AVAILABLE DATA:

━━━━━━━━━━

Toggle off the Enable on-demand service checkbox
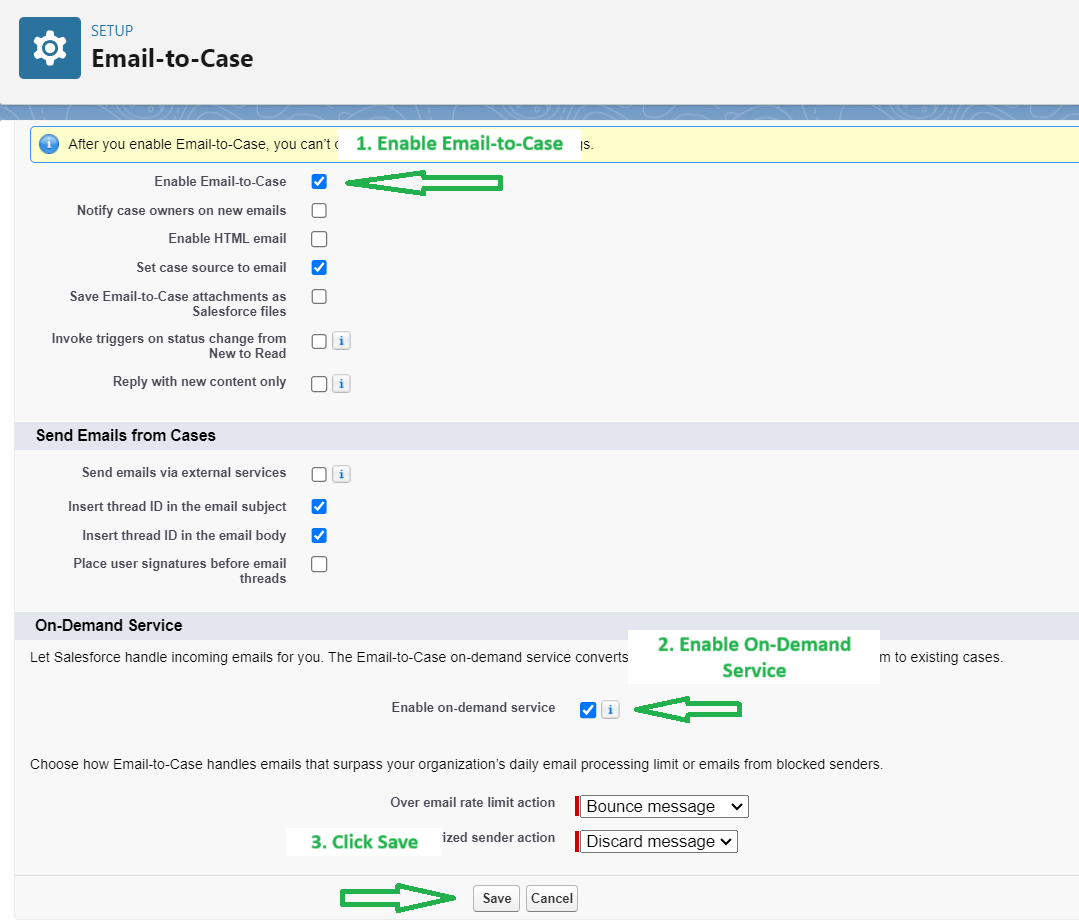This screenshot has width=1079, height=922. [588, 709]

━━━━━━━━━━

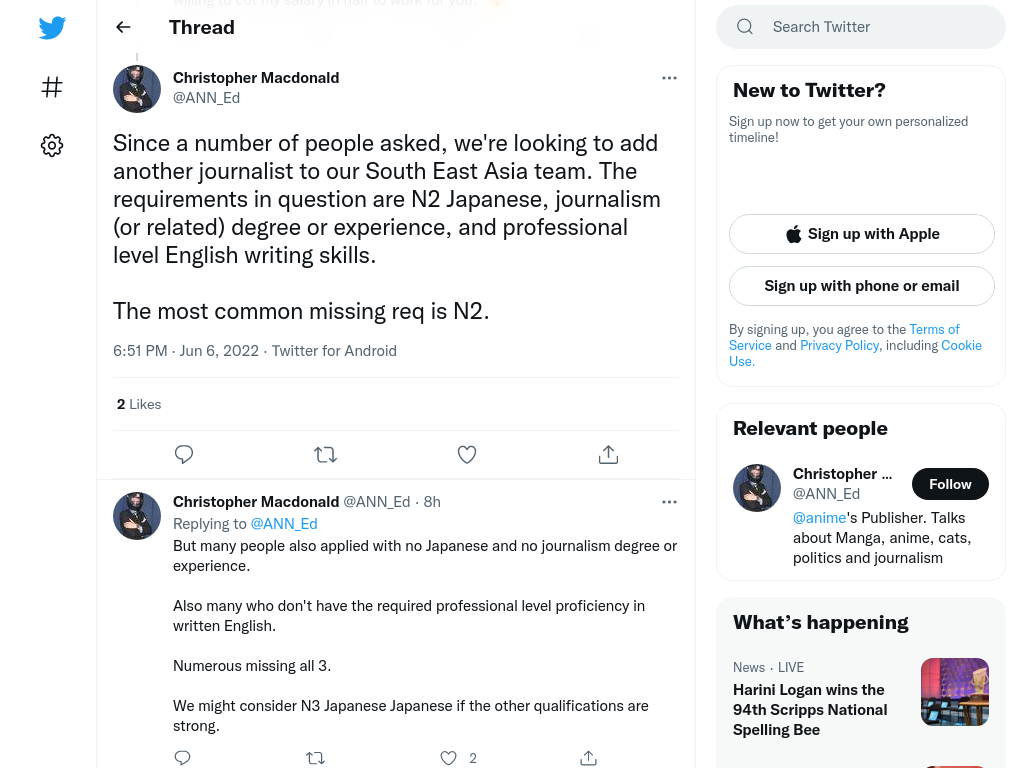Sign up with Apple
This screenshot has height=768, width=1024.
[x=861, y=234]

━━━━━━━━━━

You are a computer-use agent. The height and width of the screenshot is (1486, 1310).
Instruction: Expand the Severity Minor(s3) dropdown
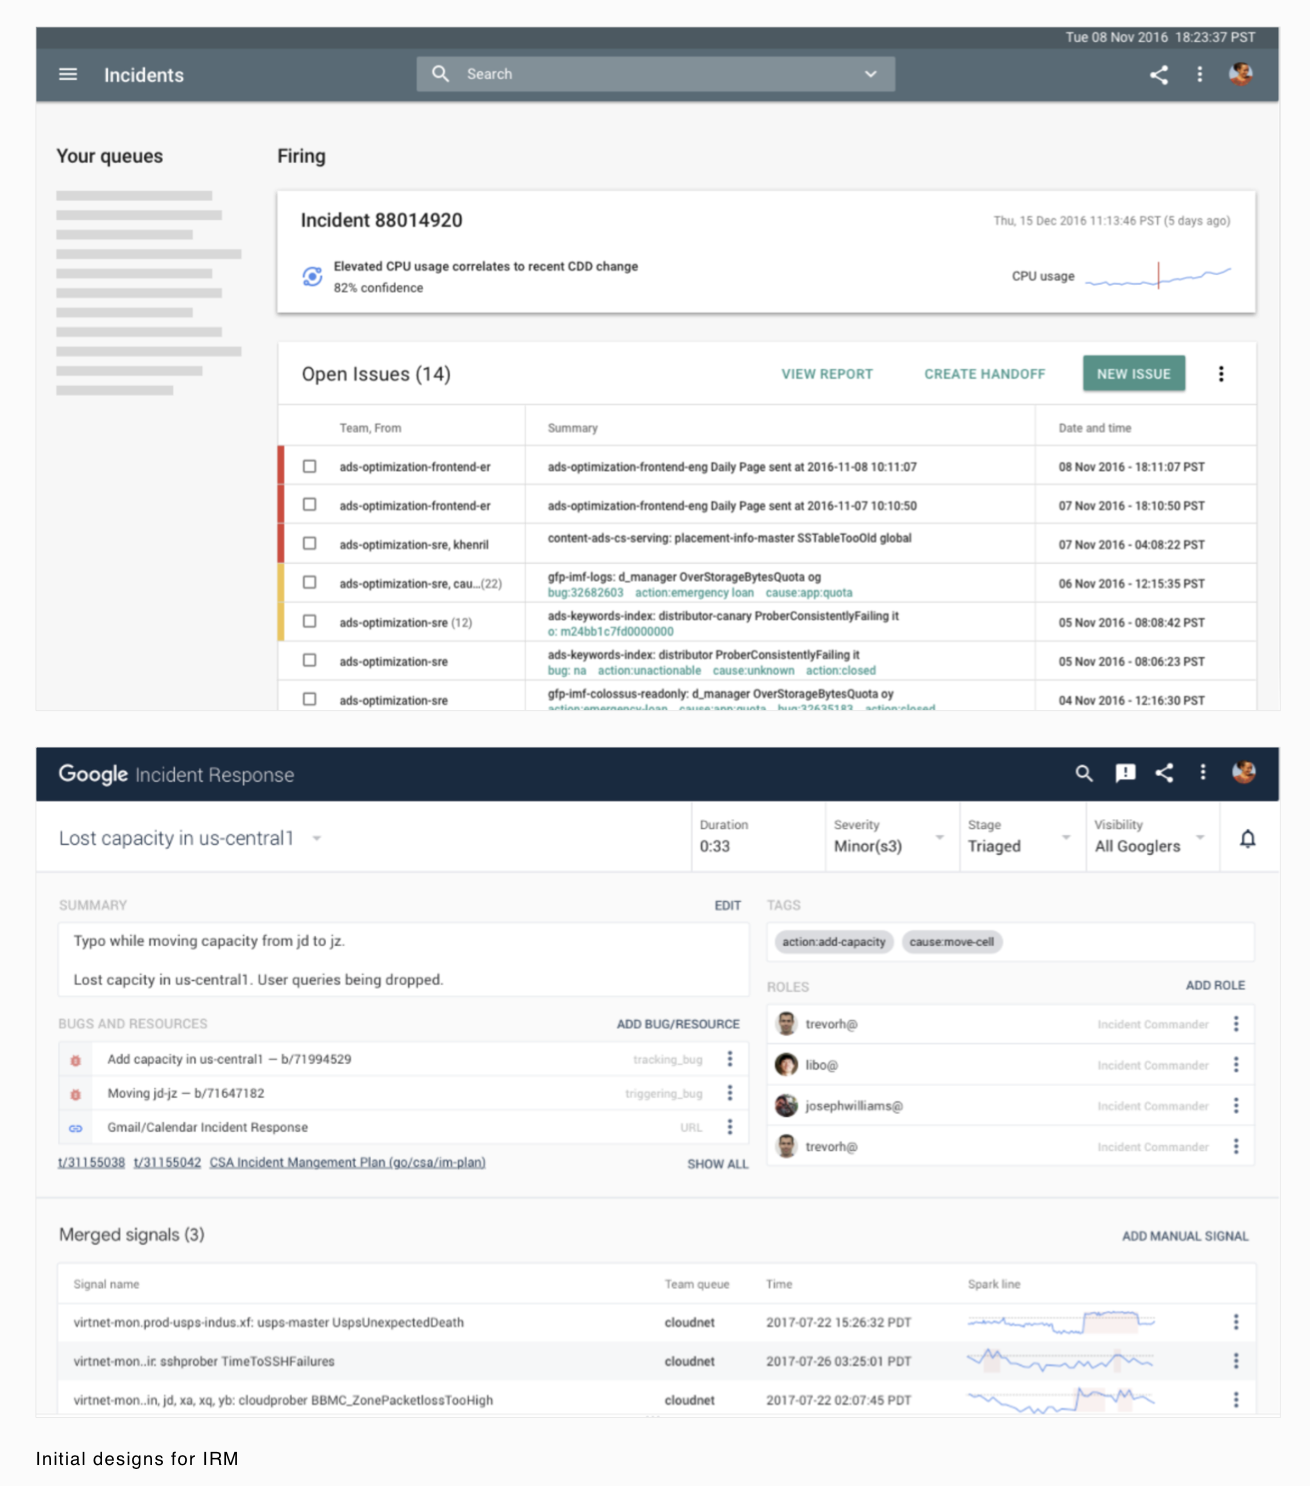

━━━━━━━━━━

TASK DETAILS: Could you return exactly the stretch of the data above that starts at the line with "You are a computer-use" and ends at the line with "Instruction: Expand the", both lines included?

PROBLEM SOLUTION:
You are a computer-use agent. The height and width of the screenshot is (1486, 1310).
Instruction: Expand the Severity Minor(s3) dropdown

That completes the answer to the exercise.